- REQUIREMENT:
Only the stretch of the listing below that runs from the line with "Instruction: Click the" through the line with "Open the 8小時" is to be printed, exactly and with both ends.
== DATA
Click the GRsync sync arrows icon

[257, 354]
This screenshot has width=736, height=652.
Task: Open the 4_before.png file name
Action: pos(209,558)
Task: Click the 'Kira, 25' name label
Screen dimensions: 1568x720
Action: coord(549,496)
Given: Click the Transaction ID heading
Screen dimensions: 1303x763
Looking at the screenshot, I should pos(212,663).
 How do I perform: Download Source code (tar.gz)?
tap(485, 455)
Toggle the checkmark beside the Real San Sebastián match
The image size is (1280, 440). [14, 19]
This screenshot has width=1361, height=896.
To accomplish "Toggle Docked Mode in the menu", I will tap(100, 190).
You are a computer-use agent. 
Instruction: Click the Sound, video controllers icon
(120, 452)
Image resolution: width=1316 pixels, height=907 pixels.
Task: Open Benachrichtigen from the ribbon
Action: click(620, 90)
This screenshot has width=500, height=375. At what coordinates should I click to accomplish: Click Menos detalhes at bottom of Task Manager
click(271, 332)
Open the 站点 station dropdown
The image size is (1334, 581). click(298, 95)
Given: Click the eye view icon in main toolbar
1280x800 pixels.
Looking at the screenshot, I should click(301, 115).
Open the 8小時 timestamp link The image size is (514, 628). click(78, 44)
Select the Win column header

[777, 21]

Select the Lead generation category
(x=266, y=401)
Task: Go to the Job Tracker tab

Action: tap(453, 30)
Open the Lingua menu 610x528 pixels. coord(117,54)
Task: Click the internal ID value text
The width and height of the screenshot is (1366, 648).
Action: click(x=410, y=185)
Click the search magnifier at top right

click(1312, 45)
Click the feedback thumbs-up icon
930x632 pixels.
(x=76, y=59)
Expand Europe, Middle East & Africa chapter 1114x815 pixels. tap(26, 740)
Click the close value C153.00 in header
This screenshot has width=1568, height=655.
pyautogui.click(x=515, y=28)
====
- RESULT BELOW:
Instruction: Click the Sound, video controllers icon
(120, 452)
Image resolution: width=1316 pixels, height=907 pixels.
Task: Open Benachrichtigen from the ribbon
Action: click(620, 90)
This screenshot has width=500, height=375. At what coordinates should I click to accomplish: Click Menos detalhes at bottom of Task Manager
click(271, 332)
Open the 站点 station dropdown
The image size is (1334, 581). click(298, 95)
Given: Click the eye view icon in main toolbar
1280x800 pixels.
Looking at the screenshot, I should click(301, 115).
Open the 8小時 timestamp link The image size is (514, 628). click(78, 44)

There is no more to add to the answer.